Material for this exercise:
::::::::::

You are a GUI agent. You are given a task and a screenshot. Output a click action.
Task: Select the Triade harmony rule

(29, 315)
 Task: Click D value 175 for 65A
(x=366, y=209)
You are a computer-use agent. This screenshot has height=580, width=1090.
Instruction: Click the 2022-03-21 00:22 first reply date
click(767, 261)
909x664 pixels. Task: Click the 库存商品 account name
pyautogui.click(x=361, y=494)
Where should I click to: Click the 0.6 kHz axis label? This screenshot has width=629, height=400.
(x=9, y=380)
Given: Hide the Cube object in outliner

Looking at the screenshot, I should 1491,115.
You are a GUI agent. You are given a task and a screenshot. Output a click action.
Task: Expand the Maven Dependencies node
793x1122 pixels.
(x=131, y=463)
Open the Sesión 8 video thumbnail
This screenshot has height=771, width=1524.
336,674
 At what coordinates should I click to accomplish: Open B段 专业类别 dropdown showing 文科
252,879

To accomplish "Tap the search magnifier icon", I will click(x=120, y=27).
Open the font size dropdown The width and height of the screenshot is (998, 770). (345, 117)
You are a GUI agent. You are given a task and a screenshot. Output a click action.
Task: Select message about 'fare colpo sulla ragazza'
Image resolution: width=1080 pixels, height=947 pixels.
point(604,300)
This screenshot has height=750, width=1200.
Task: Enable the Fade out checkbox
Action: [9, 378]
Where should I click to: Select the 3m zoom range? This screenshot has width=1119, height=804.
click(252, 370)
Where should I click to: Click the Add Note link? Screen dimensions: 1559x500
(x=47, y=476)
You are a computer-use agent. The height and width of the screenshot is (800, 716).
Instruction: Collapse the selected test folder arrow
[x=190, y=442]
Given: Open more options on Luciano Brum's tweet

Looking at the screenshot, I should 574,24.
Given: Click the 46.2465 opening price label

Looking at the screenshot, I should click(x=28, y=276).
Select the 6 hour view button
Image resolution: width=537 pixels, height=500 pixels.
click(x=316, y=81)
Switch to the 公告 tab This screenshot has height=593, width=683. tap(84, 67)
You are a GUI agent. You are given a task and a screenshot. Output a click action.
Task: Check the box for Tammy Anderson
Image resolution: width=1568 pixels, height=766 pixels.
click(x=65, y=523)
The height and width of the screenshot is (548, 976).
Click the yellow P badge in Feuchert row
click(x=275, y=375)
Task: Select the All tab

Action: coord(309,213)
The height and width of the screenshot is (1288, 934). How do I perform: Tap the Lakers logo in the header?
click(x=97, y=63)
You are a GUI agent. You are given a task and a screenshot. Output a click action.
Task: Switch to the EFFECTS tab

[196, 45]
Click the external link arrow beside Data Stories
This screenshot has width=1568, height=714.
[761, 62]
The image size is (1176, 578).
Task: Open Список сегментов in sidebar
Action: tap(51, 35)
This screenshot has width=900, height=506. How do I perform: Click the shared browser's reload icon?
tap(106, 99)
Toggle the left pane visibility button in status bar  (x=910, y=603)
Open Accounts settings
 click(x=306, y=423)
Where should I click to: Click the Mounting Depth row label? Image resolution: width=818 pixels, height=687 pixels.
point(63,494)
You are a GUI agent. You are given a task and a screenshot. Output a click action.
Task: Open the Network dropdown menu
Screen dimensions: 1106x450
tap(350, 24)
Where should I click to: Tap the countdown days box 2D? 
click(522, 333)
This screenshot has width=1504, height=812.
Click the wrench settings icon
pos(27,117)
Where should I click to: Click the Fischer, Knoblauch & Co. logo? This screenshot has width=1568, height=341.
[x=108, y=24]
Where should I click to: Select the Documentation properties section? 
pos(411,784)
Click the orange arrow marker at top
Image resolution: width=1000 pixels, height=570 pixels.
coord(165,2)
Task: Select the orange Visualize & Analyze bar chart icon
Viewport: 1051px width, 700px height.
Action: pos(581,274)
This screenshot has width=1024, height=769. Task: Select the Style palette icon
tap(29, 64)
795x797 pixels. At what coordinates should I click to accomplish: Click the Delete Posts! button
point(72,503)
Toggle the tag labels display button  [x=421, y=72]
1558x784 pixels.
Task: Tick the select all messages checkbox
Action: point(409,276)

::::::::::

Your objective:
Your response should contain each line of the listing in which the word "computer" occurs.

Exercise response:
You are a computer-use agent. This screenshot has height=580, width=1090.
You are a computer-use agent. The height and width of the screenshot is (800, 716).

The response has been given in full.